### Click-target data

-----

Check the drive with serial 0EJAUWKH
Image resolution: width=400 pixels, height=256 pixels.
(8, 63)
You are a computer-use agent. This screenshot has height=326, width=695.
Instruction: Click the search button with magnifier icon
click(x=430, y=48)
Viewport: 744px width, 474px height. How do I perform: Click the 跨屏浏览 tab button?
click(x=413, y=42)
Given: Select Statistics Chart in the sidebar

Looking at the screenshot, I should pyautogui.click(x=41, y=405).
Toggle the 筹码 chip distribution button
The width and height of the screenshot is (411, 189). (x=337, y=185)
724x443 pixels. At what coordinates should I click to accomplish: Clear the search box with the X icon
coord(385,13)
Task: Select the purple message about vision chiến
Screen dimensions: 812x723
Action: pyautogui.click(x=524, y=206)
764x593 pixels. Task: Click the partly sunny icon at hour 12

-----

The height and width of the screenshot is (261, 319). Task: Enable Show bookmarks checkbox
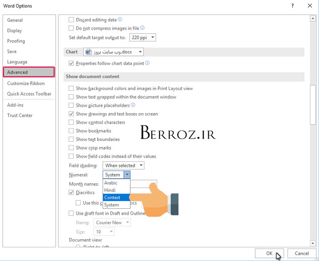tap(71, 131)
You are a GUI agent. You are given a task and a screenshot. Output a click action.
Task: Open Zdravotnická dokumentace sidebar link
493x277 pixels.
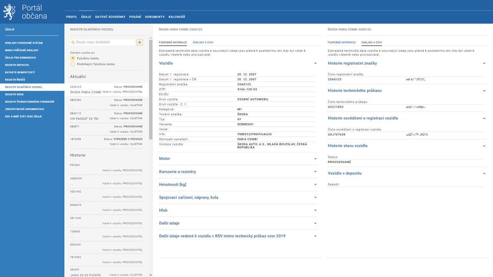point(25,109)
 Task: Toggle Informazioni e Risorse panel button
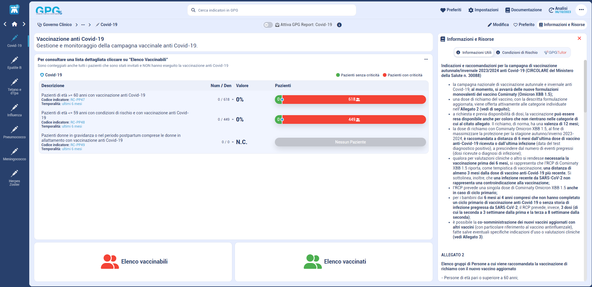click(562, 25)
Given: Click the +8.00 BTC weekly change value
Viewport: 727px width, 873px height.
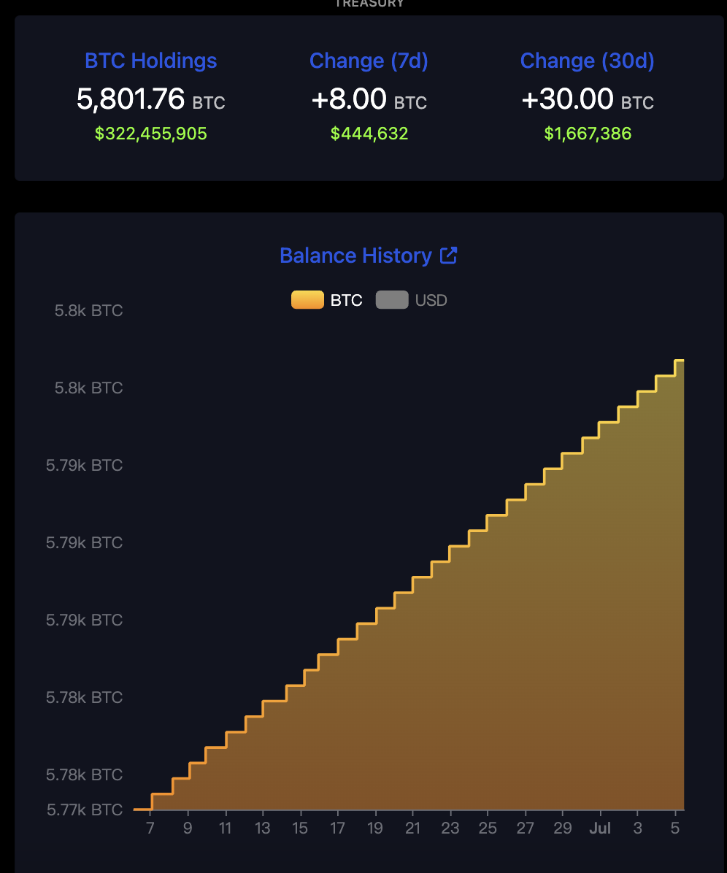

-----

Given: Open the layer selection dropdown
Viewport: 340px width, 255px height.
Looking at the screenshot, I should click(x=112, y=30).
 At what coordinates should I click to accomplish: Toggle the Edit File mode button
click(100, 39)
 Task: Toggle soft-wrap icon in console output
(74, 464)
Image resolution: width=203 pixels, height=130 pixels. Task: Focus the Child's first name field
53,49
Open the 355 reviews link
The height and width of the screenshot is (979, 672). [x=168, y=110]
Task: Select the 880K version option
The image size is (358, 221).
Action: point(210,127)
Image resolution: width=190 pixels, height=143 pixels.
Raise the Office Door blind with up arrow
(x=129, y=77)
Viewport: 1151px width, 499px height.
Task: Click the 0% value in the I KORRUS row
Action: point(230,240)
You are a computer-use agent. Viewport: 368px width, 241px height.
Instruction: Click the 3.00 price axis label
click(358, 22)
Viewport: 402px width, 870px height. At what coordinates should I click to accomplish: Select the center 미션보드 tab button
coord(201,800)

-----

### EXERCISE PROMPT
Turn everything from the line containing "724x443 pixels. At" down to the line containing "Action: pyautogui.click(x=524, y=206)" into a numbered list, omitting any blank lines.

### TASK SOLUTION
1. 724x443 pixels. At what coordinates should I click to accomplish: Clear the search box with the X icon
2. coord(385,13)
3. Task: Select the purple message about vision chiến
4. Screen dimensions: 812x723
5. Action: pyautogui.click(x=524, y=206)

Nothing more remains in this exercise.